[Brano citato]
■ ■ ■ ■ ■

Dopo l’annus horribilis nel 2020, il 2021 ha mostrato segnali di ripresa per l’economia italiana con effetti positivi anche per il mercato dei soft drinks. Nello specifico, nel 2021 i consumi di bevande analcoliche in Italia sono tornati a crescere, raggiungendo i 28,3 milioni di ettolitri (+8% vs 2020). Sono queste alcune delle evidenze contenute in “I soft drinks in italia: status, nuove sfide & scenari evolutivi per il settore”, il nuovo studio realizzato da Nomisma per ASSOBIBE, l’Associazione Italiana Industrie Bevande Analcoliche, e presentato in occasione dell’Assemblea Generale di ASSOBIBE all’interno di CIBUS 2022.
NEL 2021 IL MERCATO DELLE BEVANDE ANALCOLICHE È TORNATO A CRESCERE
A trainare la risalita del mercato delle bevande analcoliche è stata principalmente la ripresa dell’Horeca (+30% rispetto al 2020) grazie al venir meno delle restrizioni e al ritorno delle occasioni di socialità. Secondo i dati NielsenIQ, nel 2021 sono cresciute anche le vendite di soft drinks in GDO (+1,7% vs 2020 a volume) grazie in primis a bevande piatte, bibite per la mixology e sport/energy drinks. Si sono invece ridotte nel complesso le vendite di bevande gassate (-0,8% vs 2020).
LA RIPRESA DELL’ECONOMIA ITALIANA È MESSA A DURA PROVA DAL CONFLITTO IN UCRAINA E DAI CRESCENTI PREZZI DELLE MATERIE PRIME
Da fine del 2021 si sta assistendo ad una crescita esponenziale dei prezzi delle materie prime energetiche (es. +592% per il gas naturale e +77% per il petrolio a marzo 2022 rispetto a marzo 2021), un forte danno per l’Italia alla luce dell’elevata dipendenza dall’estero per gli approvvigionamenti (in primis dalla Russia). I rincari riguardano anche il food: a marzo 2022 l’Indice dei prezzi alimentari della FAO ha raggiunto i livelli più alti di sempre: 159,3. L’aumento dei costi delle materie prime energetiche e agricole, dei metalli (tra cui l’alluminio), degli input produttivi e dei trasporti unitamente alle difficoltà di approvvigionamento e ai rallentamenti nella logistica stanno mettendo a dura prova l’operatività delle imprese italiane, un fenomeno che coinvolge anche le imprese dell’alimentare e delle bevande e i comparti funzionali al settore (es. packaging e distribuzione).
IL 2022 VEDE DEI SEGNALI DI RALLENTAMENTO PER IL MERCATO DEI SOFT DRINKS
La crescita dei prezzi di beni e servizi sta impattando anche sulle famiglie italiane: secondo l’Osservatorio Packaging del Largo Consumo di Nomisma, 4 italiani su 10 sono preoccupati dell’inflazione tra caro bollette/benzina e aumento dei prezzi di alimenti e altri beni. A causa di tale scenario, i primi mesi del 2022 vedono dei segnali di rallentamento per il mercato dei soft drinks in GDO: nel complesso i volumi venduti calano del 3,6% nel I trimestre 2020 vs 2021, mentre i valori restano pressoché stazionari in virtù di un incremento dei prezzi medi (fonte: NielsenIQ).

■ ■ ■ ■ ■

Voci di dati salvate
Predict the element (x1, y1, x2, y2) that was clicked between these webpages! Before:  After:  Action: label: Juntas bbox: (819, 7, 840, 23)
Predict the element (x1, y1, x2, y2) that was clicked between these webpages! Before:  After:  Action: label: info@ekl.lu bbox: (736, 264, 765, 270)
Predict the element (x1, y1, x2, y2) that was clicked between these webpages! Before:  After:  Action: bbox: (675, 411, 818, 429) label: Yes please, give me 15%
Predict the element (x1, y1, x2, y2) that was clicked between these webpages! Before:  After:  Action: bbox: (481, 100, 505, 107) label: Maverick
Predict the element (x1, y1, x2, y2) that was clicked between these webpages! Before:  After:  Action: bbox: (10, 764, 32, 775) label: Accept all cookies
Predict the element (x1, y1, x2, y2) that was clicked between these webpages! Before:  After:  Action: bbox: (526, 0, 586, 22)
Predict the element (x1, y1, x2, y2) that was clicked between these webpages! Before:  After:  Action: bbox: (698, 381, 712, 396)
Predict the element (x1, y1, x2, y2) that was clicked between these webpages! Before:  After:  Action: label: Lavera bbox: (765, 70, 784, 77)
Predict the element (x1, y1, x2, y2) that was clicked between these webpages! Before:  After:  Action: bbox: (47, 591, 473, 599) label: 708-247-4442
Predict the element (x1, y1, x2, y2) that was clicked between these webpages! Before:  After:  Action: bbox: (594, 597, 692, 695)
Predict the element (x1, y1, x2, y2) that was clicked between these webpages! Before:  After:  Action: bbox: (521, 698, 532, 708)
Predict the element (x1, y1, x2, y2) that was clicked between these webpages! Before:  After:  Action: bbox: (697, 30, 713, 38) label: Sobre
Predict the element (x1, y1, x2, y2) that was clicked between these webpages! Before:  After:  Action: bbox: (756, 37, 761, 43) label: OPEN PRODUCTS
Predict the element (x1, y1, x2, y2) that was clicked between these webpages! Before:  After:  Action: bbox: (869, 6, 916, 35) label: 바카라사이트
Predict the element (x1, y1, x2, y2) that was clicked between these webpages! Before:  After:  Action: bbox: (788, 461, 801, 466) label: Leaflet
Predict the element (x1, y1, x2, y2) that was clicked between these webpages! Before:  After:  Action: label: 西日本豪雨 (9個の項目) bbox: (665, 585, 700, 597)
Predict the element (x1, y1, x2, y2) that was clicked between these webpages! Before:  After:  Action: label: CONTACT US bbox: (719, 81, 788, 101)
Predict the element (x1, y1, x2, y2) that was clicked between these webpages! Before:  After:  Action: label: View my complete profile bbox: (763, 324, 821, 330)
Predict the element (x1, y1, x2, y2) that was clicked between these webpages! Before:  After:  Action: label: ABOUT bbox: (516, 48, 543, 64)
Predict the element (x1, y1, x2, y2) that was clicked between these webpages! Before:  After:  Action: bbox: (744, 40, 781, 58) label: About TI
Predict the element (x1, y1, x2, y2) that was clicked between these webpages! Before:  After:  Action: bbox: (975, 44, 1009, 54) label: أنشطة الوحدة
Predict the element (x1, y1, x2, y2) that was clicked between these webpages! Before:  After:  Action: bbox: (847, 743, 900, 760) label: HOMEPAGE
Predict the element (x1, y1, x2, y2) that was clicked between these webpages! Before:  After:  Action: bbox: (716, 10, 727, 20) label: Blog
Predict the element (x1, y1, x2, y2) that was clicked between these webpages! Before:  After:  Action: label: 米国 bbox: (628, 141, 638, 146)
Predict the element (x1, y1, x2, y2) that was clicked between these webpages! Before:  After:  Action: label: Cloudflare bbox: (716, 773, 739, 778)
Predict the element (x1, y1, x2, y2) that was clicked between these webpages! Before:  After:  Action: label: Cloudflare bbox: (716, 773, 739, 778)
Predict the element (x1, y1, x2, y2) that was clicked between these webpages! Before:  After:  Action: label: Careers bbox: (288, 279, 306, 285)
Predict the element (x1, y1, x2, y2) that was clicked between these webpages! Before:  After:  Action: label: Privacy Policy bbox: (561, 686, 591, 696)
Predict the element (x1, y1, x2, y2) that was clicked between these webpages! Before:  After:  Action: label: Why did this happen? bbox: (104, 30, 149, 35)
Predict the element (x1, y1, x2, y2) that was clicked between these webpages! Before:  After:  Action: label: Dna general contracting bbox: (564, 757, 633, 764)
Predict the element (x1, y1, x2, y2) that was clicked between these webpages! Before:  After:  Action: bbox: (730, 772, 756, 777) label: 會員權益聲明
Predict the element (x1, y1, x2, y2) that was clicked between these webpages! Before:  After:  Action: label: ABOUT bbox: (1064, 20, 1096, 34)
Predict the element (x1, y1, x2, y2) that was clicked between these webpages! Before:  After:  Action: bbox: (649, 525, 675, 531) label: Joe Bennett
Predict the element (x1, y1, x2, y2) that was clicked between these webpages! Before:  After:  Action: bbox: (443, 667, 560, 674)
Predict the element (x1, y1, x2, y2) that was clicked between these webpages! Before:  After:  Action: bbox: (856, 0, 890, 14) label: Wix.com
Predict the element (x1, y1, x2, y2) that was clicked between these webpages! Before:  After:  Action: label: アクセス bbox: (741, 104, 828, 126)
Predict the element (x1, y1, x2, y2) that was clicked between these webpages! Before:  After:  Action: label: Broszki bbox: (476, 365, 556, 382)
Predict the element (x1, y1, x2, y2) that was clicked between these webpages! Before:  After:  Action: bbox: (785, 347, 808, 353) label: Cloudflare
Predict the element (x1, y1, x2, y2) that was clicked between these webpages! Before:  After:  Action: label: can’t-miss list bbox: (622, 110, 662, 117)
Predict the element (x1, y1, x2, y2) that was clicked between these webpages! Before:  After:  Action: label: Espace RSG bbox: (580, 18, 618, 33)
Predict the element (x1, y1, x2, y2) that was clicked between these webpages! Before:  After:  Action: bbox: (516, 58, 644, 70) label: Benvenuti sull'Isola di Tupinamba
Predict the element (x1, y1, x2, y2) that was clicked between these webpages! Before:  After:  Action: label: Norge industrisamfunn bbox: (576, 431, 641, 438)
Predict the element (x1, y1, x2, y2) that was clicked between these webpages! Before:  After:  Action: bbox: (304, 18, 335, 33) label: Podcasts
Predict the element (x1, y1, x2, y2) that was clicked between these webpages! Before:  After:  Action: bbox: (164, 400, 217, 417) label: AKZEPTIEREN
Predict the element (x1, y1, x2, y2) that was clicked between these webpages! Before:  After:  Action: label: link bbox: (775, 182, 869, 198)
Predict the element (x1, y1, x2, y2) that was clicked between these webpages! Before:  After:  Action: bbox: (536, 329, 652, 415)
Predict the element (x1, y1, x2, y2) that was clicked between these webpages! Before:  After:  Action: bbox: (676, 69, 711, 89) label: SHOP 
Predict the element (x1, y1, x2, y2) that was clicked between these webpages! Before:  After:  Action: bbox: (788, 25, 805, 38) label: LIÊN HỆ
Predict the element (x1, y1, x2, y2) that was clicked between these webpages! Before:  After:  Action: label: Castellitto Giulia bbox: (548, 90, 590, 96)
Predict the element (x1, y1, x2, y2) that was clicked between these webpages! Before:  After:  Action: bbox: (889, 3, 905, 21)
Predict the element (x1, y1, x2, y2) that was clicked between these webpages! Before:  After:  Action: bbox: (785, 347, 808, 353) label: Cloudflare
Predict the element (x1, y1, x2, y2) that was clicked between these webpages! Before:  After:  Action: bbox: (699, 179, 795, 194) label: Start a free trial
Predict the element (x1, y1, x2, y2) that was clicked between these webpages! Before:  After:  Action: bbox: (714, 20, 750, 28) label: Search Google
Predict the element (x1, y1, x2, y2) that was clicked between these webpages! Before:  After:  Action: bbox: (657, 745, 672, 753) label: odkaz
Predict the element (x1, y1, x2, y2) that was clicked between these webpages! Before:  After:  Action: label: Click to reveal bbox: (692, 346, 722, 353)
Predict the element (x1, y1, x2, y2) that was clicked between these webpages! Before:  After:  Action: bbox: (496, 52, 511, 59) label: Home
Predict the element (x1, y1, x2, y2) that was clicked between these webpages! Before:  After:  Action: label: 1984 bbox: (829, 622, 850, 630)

■ ■ ■ ■ ■

[Parti dell'esercizio]
1. Riproduca dal brano sui soft drinks il tratto che va da "NEL 2021 IL" fino a "(-0,8% vs 2020).".
2. Nel brano sui soft drinks, quale volume hanno raggiunto nel 2021 i consumi di bevande analcoliche in Italia?

[Risposte]
1.
NEL 2021 IL MERCATO DELLE BEVANDE ANALCOLICHE È TORNATO A CRESCERE
A trainare la risalita del mercato delle bevande analcoliche è stata principalmente la ripresa dell’Horeca (+30% rispetto al 2020) grazie al venir meno delle restrizioni e al ritorno delle occasioni di socialità. Secondo i dati NielsenIQ, nel 2021 sono cresciute anche le vendite di soft drinks in GDO (+1,7% vs 2020 a volume) grazie in primis a bevande piatte, bibite per la mixology e sport/energy drinks. Si sono invece ridotte nel complesso le vendite di bevande gassate (-0,8% vs 2020).

2. 28,3 milioni di ettolitri, con un aumento dell'8% rispetto al 2020.